Artık cumhurbaşkanlığı seçimine gidilirken, net bir şekilde bunu öngörebiliyorduk: Marine Le Pen’e karşı (ırkçı/neo-faşist parti lideri) kim 2. tura geçecek, çünkü “anti-sistem” denilen ve alternatif gösterilen tek parti Marine LePen’in partisiydi. O ateşli günlerden beri, ideolojilerinden uzaklaşmış gibi görünen “sol” partiler artık kendilerine başka hedefler ve yelkenlerine yeni rüzgarlar aramaktadırlar.  Artık gençliğe, sokağa ve “sol görüş”e hitap eden yeni politik figürler ve mesajlar gelişmekte: Hamon (Sosyalist Parti), Mélenchon (La France Insoumise, Biat etmeyen Fransa), Poutou (Anti-Kapitalist Yeni Parti), vb. Ancak, aynı zamanda Macron “El Khomri yasası”nı tasarlamış ve meclise gelmeden önce hükümetten ayrılmıştı. Böylelikle, kendi siyasi hareketini oluşturmak amacıyla iktidar yolunda ilk adımını atan Macron, kendisini siyasi yaşama çeken Hollande’ı öldürmüş oldu; tıpkı Freud’un teorisindeki erkek çocukların -annelerinin tek odağı olmak için- babalarını öldürmek istemeleri gibi.

Hollande’ın üvey oğlu Macron’un iktidara Muhalefetsiz “yürüyüşü”

2017 Cumhurbaşkanlığı seçimlerine gelinirken, artık eski partilere güven kalmamıştır.
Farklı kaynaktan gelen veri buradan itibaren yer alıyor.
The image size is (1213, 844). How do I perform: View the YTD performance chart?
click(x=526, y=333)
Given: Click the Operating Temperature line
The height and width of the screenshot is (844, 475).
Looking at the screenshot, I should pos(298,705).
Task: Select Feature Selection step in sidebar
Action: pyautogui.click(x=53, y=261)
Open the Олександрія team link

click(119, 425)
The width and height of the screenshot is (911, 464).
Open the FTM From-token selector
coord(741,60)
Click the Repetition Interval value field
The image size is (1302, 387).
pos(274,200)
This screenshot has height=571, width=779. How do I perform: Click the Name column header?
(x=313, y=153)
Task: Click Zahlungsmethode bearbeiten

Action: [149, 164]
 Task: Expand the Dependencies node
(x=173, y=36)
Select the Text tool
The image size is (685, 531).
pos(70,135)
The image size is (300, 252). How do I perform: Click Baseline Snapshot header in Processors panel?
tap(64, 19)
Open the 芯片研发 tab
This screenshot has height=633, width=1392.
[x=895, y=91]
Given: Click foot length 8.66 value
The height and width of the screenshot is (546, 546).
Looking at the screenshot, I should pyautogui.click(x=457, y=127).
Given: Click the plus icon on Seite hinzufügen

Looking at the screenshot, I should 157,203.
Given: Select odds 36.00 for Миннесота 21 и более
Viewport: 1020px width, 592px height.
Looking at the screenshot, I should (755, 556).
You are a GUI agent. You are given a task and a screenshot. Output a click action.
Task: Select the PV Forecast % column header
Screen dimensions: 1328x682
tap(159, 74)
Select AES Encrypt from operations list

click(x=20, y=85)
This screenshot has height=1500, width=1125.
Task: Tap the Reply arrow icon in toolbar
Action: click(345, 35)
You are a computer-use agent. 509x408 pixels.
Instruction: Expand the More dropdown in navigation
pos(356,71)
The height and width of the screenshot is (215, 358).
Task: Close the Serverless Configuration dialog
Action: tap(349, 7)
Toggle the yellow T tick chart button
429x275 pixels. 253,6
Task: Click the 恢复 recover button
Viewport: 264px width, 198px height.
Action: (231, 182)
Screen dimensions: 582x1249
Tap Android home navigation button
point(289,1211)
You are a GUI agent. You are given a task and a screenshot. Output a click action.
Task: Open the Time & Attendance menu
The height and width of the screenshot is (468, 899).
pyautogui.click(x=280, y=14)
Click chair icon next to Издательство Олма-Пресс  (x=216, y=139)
Sistemin iki ana partisi vardır: Sosyalist Parti (Parti Socialiste) yani Hollande’nin partisi ve Cumhuriyetçiler (Les Républicains) liberal sağın partisi. İktidarlar 50 seneden fazla bu iki partisi arasında tenis maçı oynamıştır. Zaten ırkçı/neo-faşist parti Ulusal Cephe (Front National) doğuşundan bu yana programını bunun üzerinde kurmuştur, yani söz konusu iki parti sistemin partileri, kendisinin ise “sistem dışı parti” olduğunu iddia eder. Bu demagojik argüman-toplumsal sorunların çözümüne dair hiç bir somut politikası olmadığı halde- ırkçı sağ partiye geniş bir manevra ve eleştiri alanı sunar. Tabi, hep aynı konuları ele alır: “göçmenlik krizi”, “güvenlik sorunu” artan işsizlik, politikacıların yolsuzluğu vs. Dinlenilmek için klasik ırkçı/neo-faşist popülizm. Ancak, bu anlayış Fransa kamuoyunu manipüle etmede çok iyi işliyor ve Macron, bunun üzerine kurduğu hareketi: “ne sağ ne sol, hep beraber ‘Yürüyen Cumhuriyete’ katılın, sistemi yıkalım”. Bu iddialı çıkış da tuttu. İlk önce bütün klişeleri yıktı, “Devrim” denen bir kitap yazıp, kendisini bu partilerin içinde görmediğini söyledi ve kendisini gerçek alternatif olarak tanıttı: ırkçı/neo-faşist veya soldan değil, genç, dinamik ve kapsayıcı bir politikası vardı. İleriye gitmek isteyen herkes için kapıları açıktı, ama nereye doğru? Ultra-liberalizme doğru tabi ki. “Sol partiler”in ittifak kuramadığı konjonktürden ırkçı/neo-faşist partinin daha da güçlenerek ikinci tura kalması, gücünü liberalizm yanlısı sermaye gruplarından alan Macron’un 25. Cumhurbaşkanı olmasına engel olamamıştı. Çok rahat bir şekilde gelmişti Macron iktidarın başına. Bir seçilmiş değildi Macron, yani siyasi deneyi çok düşüktü. Bir yıl gibi rekor bir sürede oluşturduğu hareketi iktidara taşıması elbette değildi: Tek cümleyle Macron, uzun zamandır hazırlıkları yapılan liberal kapitalist modele geçiş projelerinin ürünüdür.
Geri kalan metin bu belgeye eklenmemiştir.